Start of Records for the exercise

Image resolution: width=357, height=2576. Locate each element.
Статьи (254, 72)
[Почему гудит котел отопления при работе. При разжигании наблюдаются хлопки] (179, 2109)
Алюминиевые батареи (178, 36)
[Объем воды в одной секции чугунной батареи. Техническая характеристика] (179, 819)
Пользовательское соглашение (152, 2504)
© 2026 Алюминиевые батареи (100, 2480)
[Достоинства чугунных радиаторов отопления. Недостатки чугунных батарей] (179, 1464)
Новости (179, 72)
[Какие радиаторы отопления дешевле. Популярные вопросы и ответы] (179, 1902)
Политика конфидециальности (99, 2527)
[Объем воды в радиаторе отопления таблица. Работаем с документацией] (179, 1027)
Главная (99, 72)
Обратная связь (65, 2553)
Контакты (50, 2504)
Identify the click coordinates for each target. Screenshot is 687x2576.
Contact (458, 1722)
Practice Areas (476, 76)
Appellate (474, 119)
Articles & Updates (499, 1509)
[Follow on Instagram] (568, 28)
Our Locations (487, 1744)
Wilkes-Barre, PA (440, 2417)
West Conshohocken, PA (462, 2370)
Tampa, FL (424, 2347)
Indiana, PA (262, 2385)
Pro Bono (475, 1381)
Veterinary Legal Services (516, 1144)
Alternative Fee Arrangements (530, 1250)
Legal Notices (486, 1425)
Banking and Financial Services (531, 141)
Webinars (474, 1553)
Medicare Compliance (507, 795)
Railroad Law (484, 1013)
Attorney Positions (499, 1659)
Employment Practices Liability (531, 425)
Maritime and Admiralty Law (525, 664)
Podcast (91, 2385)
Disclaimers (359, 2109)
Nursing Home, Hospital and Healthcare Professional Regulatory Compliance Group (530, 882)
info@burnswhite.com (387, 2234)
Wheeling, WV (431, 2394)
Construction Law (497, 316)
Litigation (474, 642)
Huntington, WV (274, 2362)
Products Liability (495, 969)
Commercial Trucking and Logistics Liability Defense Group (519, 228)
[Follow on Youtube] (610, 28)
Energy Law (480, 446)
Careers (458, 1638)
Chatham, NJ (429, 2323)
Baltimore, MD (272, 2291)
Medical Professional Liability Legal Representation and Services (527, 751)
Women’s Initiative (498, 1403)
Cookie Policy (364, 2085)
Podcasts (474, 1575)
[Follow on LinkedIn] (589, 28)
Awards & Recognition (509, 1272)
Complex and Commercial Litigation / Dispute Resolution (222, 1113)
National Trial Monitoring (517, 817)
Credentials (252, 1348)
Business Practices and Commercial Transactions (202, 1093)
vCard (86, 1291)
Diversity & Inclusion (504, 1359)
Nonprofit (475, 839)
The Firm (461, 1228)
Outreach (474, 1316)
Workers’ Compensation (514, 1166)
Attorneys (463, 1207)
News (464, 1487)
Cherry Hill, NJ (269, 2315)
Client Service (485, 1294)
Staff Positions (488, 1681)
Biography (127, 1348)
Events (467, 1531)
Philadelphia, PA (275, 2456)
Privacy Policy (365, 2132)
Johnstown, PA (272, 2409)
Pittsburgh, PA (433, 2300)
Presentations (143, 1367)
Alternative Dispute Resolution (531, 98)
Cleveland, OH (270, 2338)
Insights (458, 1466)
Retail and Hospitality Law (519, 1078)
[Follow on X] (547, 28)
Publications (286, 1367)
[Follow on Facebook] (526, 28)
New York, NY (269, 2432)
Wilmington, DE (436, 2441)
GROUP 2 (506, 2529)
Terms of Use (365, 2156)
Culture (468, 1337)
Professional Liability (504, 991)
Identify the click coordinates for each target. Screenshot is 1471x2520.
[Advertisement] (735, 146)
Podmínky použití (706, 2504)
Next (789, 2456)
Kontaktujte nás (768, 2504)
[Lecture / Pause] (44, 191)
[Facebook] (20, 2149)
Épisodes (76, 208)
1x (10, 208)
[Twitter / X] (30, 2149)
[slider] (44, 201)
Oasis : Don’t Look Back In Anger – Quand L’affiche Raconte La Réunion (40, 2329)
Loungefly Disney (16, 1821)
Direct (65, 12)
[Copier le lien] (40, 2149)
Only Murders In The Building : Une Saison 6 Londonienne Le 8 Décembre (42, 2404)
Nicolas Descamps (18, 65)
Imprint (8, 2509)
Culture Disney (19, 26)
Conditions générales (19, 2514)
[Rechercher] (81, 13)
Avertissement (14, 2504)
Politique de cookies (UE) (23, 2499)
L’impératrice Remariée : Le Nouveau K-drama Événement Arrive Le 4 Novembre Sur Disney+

End of Records for the exercise

→ What you are asked to do:
Your answer must be a single number: how many lines of the records contain the word "Screenshot".

→ Output of the task:
2